Travel Logistics and time zone gymnastics

Well, the time to begin is drawing near!

We leave tomorrow at 9:25 Cali local time and fly for 15 (count 'em) hours to Hong Kong.  A smallish 3-4 hour lay over and then another 5 hours onward to Kathmandu.  If all goes well we arrive at about 10pm local in Nepal.

Ok, so here's the deal on time zones:

Nepal is GMT + 5:45 (I'm not making this up).  Here is the official explanation:

"India's standard meridian passes along the 82.5 degrees East longitude, which is towards the west of Nepal's apparent central meridian.

But, the International Convention on time zones dictates that the standard meridian of a country be a multiple of 7.5 degrees, so that there is a difference of multiples of 30 minutes (7.5 × 4 minutes per degree = 30 minutes) between time zones. As you can see from the map, the convention means Nepal's standard time zone should be the same as India's.

However, Nepal is one of the two exceptions to this convention, as it adopted in 1956. The 82.5 degree longitude divides Nepal into two very unequal parts, with the western portion covering a very small area. So it was decided that Nepal's Standard Meridian should pass through Mount Gauri Shankar (86°20' E), which lies 100 km east to Kathmandu. This is not a multiple of 7.5 degrees, and gives a standard time zone of approximately GMT+05:45, which is approximated to GMT+05:45."

Since all of this was adopted a year before I was born i assume no responsibility for it.

What this means is:

Nepal is 12:45 ahead of California and 9:45 ahead of the East Coast.

When it's 7 am in Nepal, it's: 6:15pm the prior day in Cali and 9:15pm on the East Coast--this means we can call in before our day begins as all of you are about to go buddy bye.

When its 9pm in Nepal it's 8:15am in Cali and 11:15 am on the East Coast.

This will be perfect for us to update you all twice a day back home.

◆ AVAILABLE DATA:
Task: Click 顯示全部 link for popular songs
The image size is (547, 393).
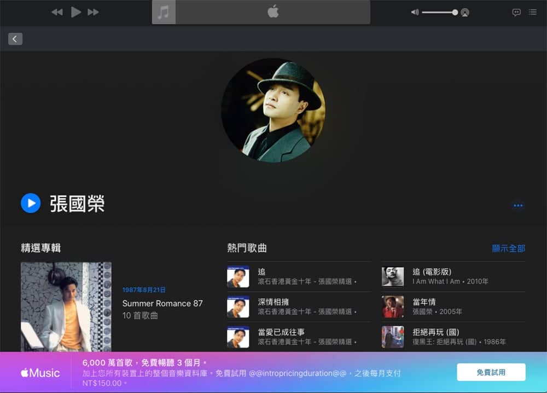Action: (x=508, y=248)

◆ WHAT THE TASK REQUIRES:
Extend the travel post about the flight to Kathmandu and Nepal's time zone, starting after its final sentence.

◆ RESPONSE FOR THIS EXERCISE:
Here is the Madison Mountaineering overview of our trip up to Everest Base Camp:

Day 1: Depart country of residence. (this is tomorrow, March 31st)

Day 2: Transit day

Day 3: Arrive in Kathmandu. We will pick you up at the airport and take you to the Yak & Yeti hotel. This is historically the ‘climbers hotel’ where many expeditions have stayed over the years. We enjoy a welcome dinner with the team.

Day 4: City tour of Kathmandu, we visit the Monkey Temple, Boudhanath (one of the holiest Buddhist sites in Kathmandu), Pashupatinath, and the Swayambhunath. After the tour we have dinner, then prepare for an early morning flight to Lukla.

Day 5: We fly by fixed wing aircraft into Lukla, and begin our trek! We pass through several Sherpa villages, and enter the Sagarmatha (Everest) National Park. After crossing the river by suspension bridge, we arrive in the village of Phakding.

Day 6: We continue trekking along the Dudh Kosi River through the village of Monjo, then up the hill to Namche Bazaar. Here we will spend 2 nights in our comfortable lodge acclimatizing and enjoying the sights and cafes in Namche.

Day 7: We go for an acclimatization hike and return to our lodge to rest and prepare for the next day of trekking.

Day 8: After breakfast we head out of Namche and traverse the magnificent valley towards Tengboche. Here we have spectacular views of Everest, Lhotse, and Ama Dablam for the first time. We arrive in Tengboche and tour the famous Tengboche Monastery, and then continue to Debuche where we spend the night in the Rivendell lodge.

Day 9: Depart Debuche and trek through the rhododendron forest then cross the river and hike up the short hill to Pangboche. Here we visit with Lama Geshe, the high lama of the Khumbu Valley, who many climbers visit for blessings before heading to climb peaks such as Everest, Lhotse, or Island Peak. We continue up the valley to Dingboche to stay this evening.

Day 10: Today we do an acclimatization hike above Dingboche to gain spectacular views of Cho Oyu, Makalu, and Lhotse, then return to our lodge in Dingboche to spend the night.

Day 11: After breakfast we trek onward past Thugla and arrive in Lobuche, the highest yak grazing ground in the Khumbu Valley. We overnight in Lobuche.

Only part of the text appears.